Last week an investigation by The Times that showed that in 24 English local authorities, dentists can only take on private patients.

The study also found that 49% of practices currently cannot take on new adult NHS patients, while some 42% are unable to see new children entirely.

The BDA criticised the cost-limited funding system for dentistry which, it said, can provide care for little over half the population and blamed the Government for failing patients by not reforming the contract and only introducing its Starting Well initiative in just 13 local authorities.

The BDA told The Times that the Government had ‘a vested interest in keeping patients away and costs down’ and called for increased funding.

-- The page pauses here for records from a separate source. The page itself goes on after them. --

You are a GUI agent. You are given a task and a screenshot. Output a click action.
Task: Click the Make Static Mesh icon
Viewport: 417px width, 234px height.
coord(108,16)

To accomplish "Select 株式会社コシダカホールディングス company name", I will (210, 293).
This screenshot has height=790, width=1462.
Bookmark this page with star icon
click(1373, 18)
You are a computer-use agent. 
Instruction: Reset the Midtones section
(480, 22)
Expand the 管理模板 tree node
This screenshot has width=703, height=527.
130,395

The association also said that the current system effectively set a quota on the number of patients a dentist could treat.

Quotas

No doubt these statements will receive applause from dentists, but I am afraid they cut no ice with those who hold the purse strings, who point to the high level of funding that has to be ‘clawed back’ each year because of under-performance – £80 million plus.

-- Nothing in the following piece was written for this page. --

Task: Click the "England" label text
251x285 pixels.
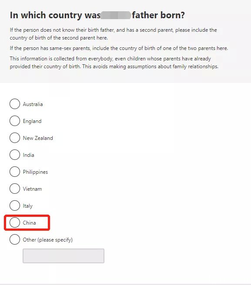Action: [x=32, y=121]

Ministers of any Government for the past 70 years would not recognise the statement that they have a ‘vested interest’ in keeping patients away – quite the contrary they have all sought to have greater access to dental care by the public.

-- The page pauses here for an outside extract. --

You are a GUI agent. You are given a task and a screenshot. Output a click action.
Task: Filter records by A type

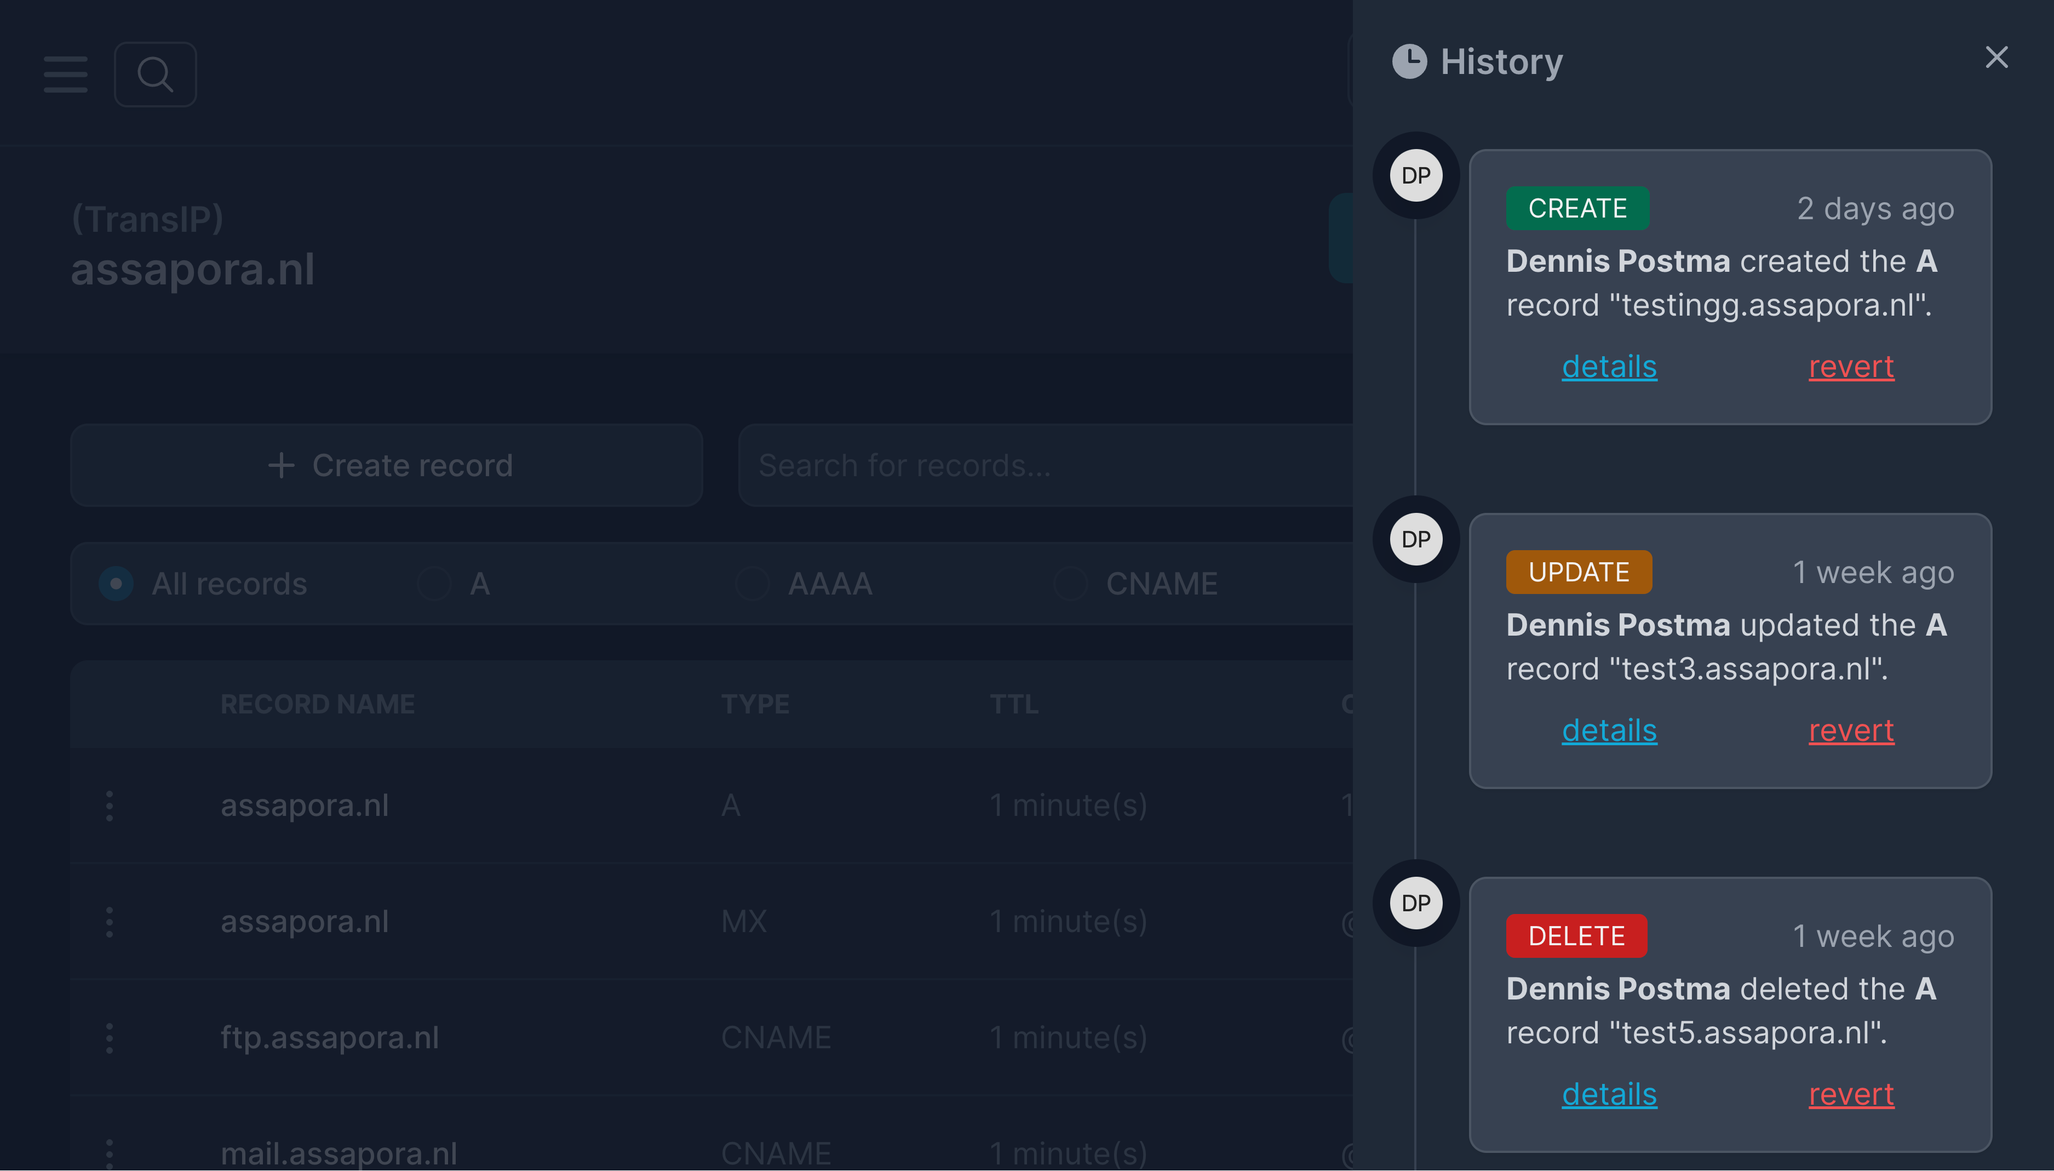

And saying that the current system sets a quota on the number of patients that can be treated is simply untrue.

Yes, there is a quota on the number of treatments that can be done, expressed as UDAs, but which patients are seen and what type of care is provided is down to the individual dentist.

NHS savings

Elsewhere last week, patients were told to stop expecting the NHS to treat coughs, indigestion and other minor conditions, with GPs encouraged to send people away without prescriptions for medicines they could buy over the counter.

NHS England boss, Simon Stevens, said this would ‘make taxpayers’ money go further’ as he emphasised an efficiency drive.

How long before they ask whether patients with good oral health need to be seen more often than once a year and whether others benefit from starting a new course of treatment only weeks after the last one had finished.